Theological issues related to T1DM
Hope. When you look at art, music, or videos made by a person with T1DM, hope is extremely evident. Hope for better blood glucose control, hope for a cure, hope for a better tomorrow. Hope is evident in the song “A Little Bit Longer” performed by the Jonas Brothers. Will T1 diabetics be fine after a little bit longer? Only time will tell. Another theological issue that may come to play is regarding the issue of transplant. Is it right/ethical to take another’s body part as one’s own? Examples of transplants include kidney transplants, or even islet cell transplants. Similarly, is it considered desecrating one’s body with a tattoo, even when the tattoo may help save someone’s life? These are all issues that may cause different reactions based on perspective.
Ethical issues related to T1DM
A variety of ethical issues abound regarding T1DM. For example, one may ask should women with T1DM be allowed to carry a baby/give birth? The pregnancies of T1DM women are high risk, as blood sugars must be kept within range to aid in the growth of a healthy fetus. Also, there has been shown to be an increased risk of T1DM with a parent with T1DM (however, the risk is minimal). Similarly, should there be genetic testing on babies/children to see if they have a certain genotype that has been associated with an increased risk of T1DM? Genetic testing opens a whole other door of ethical issues, but in regards to T1DM, just because a child has the genotype, there is still a very minimal risk of developing T1DM. Once again, “Steel Magnolias” is an example of ethical issues related to T1DM.
I have always had an extreme interest in diabetes education, but this project has helped me to somewhat see through the eyes of a diabetic, or to have a different perspective. The pieces of art help relay the emotions that diabetics feel regularly, and it helped me appreciate my health. It also brought forth the stigma that anyone suffering a disease has to deal with, and it makes me want to fight to educate the public on the necessity of diabetics to test their blood glucose levels/administer insulin without being attacked/looked down upon/questioned by the public. Ignorance is rampant, but as the rates of T2DM increase, I hope that people will become aware of how serious of a disease diabetes is, and how T1 diabetics don’t have a choice in the matter or a cure. No amount of healthy eating, exercise, or lifestyle change will cure a T1 diabetic.
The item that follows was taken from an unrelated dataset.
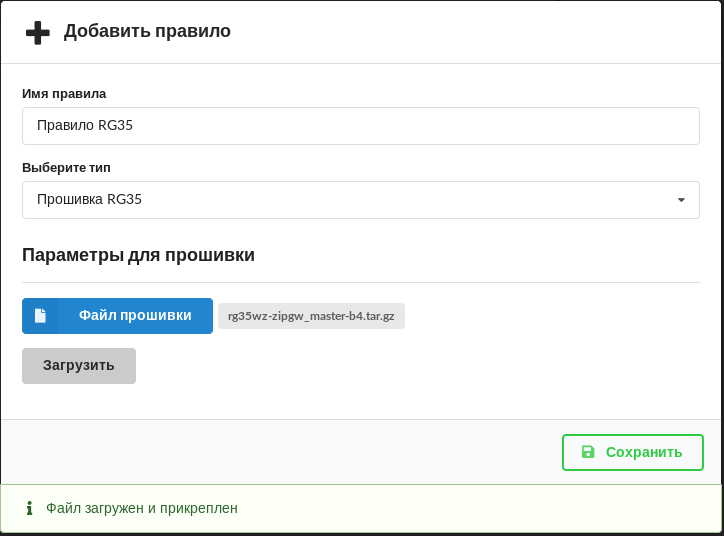This screenshot has width=724, height=536.
Task: Click the Параметры для прошивки heading
Action: [x=138, y=255]
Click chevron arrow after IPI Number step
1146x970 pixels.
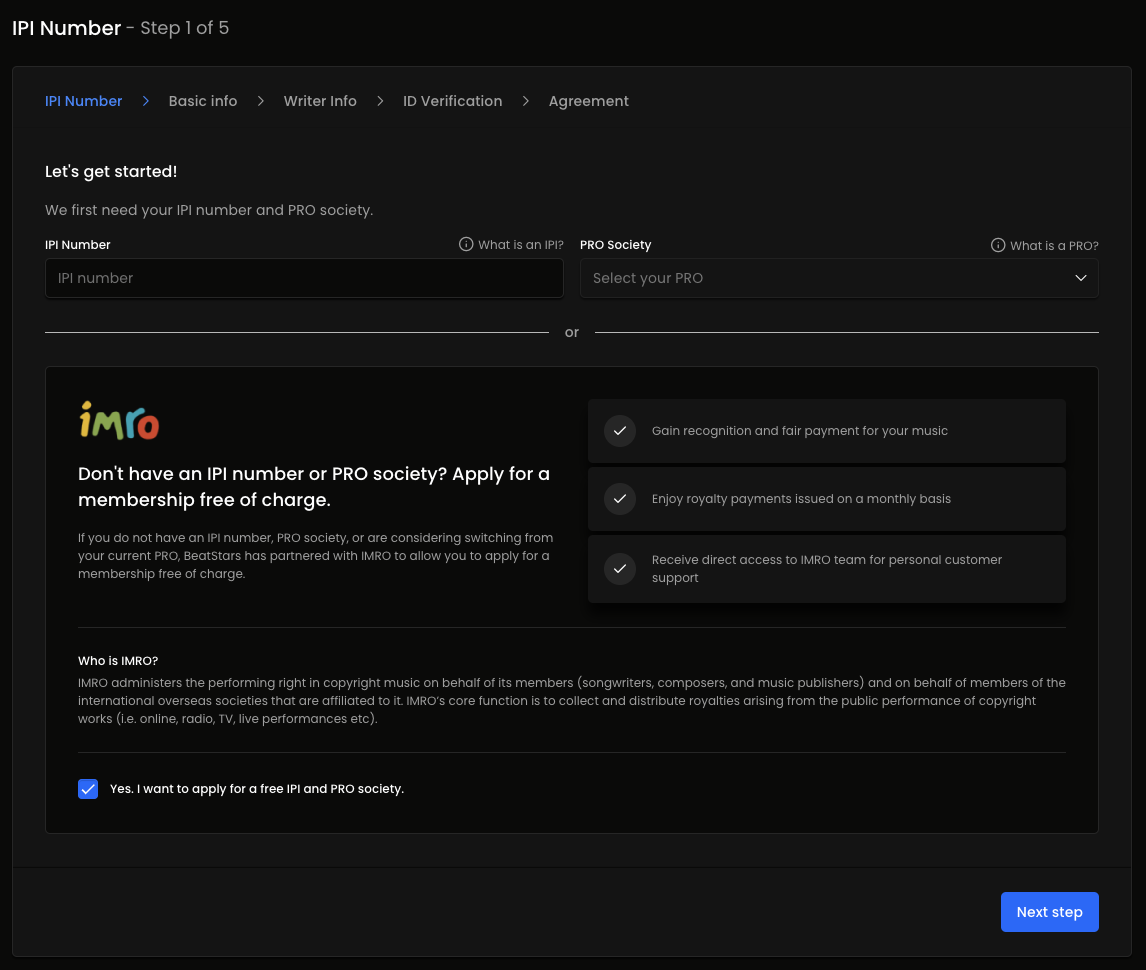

Art has beneficially impacted the T1 diabetic population. I was amazed at how many beautiful and creative pieces of art I was able to find when searching for art pertaining to diabetes. In fact, every year there is a diabetes art day that helps diabetics draw what they may not be able to express in words. Art is an avenue that could help people cope with the disease.
My goal is to work with diabetic patients, and this project has been beneficial in helping me understand their emotions/given me perspective. I definitely believe art is an avenue to expressing emotion that words can not, so I would like to incorporate art into my practice.